Kate Ceberano - Tryst Journeywoman

Updated: May 20, 2021




On one of the walls in Kate Ceberano’s Melbourne home hangs a portrait of herself as a 17-year-old. Painted by renowned Australian artist David Bromley, it has pride of place in her living room, acting as daily reminder of how far she has come over the decades in truly accepting herself and her image.

“There was so much in my life and career that I couldn’t ever tolerate to watch,” she states, as she reflects on her remarkable 35-year plus career in Australian show business.

“I hated seeing images of myself, I hated hearing myself and I never listened to my back catalogue.
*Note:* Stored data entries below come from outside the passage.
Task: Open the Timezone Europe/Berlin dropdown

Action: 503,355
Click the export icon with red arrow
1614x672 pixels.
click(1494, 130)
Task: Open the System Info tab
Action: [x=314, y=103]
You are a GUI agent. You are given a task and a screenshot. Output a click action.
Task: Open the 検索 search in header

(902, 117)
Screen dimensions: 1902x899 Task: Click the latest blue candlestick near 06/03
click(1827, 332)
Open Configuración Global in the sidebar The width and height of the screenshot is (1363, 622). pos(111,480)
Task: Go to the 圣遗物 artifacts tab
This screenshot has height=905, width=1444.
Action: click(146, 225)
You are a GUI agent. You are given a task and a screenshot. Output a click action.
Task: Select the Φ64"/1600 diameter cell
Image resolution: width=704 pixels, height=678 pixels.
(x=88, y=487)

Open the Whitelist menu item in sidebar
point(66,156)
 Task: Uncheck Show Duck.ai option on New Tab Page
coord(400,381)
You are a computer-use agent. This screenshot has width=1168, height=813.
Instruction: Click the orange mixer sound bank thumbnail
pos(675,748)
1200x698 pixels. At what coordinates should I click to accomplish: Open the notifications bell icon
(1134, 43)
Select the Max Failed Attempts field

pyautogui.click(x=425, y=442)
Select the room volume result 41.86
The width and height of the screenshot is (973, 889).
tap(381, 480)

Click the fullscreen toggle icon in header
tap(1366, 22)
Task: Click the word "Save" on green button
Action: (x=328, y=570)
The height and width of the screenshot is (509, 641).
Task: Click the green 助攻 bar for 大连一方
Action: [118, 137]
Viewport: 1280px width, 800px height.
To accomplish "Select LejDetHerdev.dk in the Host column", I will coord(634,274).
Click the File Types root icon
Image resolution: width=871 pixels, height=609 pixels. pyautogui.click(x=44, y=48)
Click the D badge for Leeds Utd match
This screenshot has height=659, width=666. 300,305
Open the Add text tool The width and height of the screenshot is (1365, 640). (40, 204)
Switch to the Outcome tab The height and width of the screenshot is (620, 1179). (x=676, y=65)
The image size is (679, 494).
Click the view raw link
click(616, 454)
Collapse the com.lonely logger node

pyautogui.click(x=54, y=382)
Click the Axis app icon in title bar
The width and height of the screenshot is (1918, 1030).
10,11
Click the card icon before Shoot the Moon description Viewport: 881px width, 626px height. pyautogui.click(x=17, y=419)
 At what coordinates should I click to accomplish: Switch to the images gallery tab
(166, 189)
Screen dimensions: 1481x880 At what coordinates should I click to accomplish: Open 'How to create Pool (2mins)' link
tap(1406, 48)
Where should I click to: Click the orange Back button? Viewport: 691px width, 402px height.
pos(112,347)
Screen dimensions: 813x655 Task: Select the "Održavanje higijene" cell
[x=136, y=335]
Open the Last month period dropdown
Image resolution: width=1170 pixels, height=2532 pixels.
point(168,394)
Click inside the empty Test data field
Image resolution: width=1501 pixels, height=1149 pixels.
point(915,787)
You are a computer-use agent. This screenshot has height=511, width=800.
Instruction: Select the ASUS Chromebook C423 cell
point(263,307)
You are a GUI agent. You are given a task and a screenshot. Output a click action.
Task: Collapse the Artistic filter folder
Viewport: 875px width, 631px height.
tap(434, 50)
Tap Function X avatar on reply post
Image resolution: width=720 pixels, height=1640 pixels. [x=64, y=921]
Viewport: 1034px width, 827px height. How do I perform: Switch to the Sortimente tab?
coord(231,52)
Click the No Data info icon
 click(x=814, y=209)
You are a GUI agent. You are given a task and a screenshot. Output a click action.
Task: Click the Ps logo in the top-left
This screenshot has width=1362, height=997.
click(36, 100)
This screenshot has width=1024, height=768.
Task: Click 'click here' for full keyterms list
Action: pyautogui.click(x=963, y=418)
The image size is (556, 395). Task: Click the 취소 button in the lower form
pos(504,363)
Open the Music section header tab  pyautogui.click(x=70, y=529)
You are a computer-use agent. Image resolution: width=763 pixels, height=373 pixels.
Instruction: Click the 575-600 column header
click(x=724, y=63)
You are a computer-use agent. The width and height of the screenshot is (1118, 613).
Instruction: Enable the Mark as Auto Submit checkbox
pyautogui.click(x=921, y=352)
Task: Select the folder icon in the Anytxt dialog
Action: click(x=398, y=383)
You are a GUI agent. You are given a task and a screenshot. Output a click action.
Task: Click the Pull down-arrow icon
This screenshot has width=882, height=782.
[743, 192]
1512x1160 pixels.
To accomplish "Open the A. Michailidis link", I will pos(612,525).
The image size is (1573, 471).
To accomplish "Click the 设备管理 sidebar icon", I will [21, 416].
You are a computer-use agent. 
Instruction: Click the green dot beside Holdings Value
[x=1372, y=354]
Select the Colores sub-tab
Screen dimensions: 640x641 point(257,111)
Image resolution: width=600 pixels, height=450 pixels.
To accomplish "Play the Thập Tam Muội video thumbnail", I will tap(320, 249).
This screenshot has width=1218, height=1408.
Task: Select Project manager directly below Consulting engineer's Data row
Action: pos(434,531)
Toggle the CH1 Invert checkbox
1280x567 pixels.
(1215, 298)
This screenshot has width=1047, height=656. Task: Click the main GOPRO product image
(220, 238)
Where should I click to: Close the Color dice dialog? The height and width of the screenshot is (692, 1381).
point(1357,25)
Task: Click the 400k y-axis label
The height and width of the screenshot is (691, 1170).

I was plagued with self-criticism.”

For a woman whose fashion-forward image has been intertwined with her musical artistry since the early 80s, when she first came to prominence as the lead singer of I’m Talking, it’s an interesting remark.  Pictures of the then 17-year-old Ceberano show her dressed head-to-toe in the latest couture; wide brimmed hats, asymmetric shoulder pads and lashings of red lipstick highlighting her trademark smile.  She concedes the 1980s were a great time for dressing up and always chose Melbourne designers when it came to outfit choices:  Bettina Liano, Christopher Graf and Martin Grant.  “You could experiment without any kind of fear or any kind of consequence,” she says of the outrageous decade.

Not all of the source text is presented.